:: EXTRACTED DATA ::
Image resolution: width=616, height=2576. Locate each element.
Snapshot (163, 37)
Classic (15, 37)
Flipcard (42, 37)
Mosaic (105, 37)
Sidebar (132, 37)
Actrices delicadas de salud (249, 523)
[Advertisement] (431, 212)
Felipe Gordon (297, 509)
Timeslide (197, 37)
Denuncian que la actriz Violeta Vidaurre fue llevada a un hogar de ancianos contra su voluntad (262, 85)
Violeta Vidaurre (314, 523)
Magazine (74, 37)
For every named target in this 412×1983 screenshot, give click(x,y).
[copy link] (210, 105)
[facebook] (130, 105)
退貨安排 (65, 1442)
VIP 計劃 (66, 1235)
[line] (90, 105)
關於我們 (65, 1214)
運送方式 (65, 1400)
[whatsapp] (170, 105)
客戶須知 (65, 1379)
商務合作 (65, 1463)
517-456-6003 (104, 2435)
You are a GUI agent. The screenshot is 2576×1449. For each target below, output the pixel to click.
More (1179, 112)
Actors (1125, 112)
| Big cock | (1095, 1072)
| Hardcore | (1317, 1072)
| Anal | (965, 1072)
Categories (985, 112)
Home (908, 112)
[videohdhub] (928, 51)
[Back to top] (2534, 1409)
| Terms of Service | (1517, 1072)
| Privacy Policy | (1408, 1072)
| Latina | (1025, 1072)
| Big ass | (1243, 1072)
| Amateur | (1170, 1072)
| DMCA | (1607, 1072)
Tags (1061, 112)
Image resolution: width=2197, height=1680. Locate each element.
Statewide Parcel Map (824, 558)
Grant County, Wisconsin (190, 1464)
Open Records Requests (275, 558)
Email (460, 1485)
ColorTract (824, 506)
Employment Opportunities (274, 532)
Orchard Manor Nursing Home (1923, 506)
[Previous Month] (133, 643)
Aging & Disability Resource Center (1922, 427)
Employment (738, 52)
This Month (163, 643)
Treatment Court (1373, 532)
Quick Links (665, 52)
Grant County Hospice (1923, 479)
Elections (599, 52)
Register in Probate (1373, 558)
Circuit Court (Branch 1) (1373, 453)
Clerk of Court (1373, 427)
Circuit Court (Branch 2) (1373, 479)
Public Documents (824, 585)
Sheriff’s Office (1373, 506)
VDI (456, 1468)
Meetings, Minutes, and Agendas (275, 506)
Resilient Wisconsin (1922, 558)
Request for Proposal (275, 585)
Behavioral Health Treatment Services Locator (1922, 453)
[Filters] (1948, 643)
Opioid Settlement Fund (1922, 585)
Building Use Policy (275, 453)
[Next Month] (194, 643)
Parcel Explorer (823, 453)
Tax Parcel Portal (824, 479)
:::
YOUR TASK:
Could you reproduce, exactly, every line above from the line with "[Advertisement] (431, 212)" to the line with "cock | (1095, 1072)", and no other line? Both ends count.

COMPLETED TASK:
[Advertisement] (431, 212)
Felipe Gordon (297, 509)
Timeslide (197, 37)
Denuncian que la actriz Violeta Vidaurre fue llevada a un hogar de ancianos contra su voluntad (262, 85)
Violeta Vidaurre (314, 523)
Magazine (74, 37)
For every named target in this 412×1983 screenshot, give click(x,y).
[copy link] (210, 105)
[facebook] (130, 105)
退貨安排 (65, 1442)
VIP 計劃 (66, 1235)
[line] (90, 105)
關於我們 (65, 1214)
運送方式 (65, 1400)
[whatsapp] (170, 105)
客戶須知 (65, 1379)
商務合作 (65, 1463)
517-456-6003 (104, 2435)
You are a GUI agent. The screenshot is 2576×1449. For each target below, output the pixel to click.
More (1179, 112)
Actors (1125, 112)
| Big cock | (1095, 1072)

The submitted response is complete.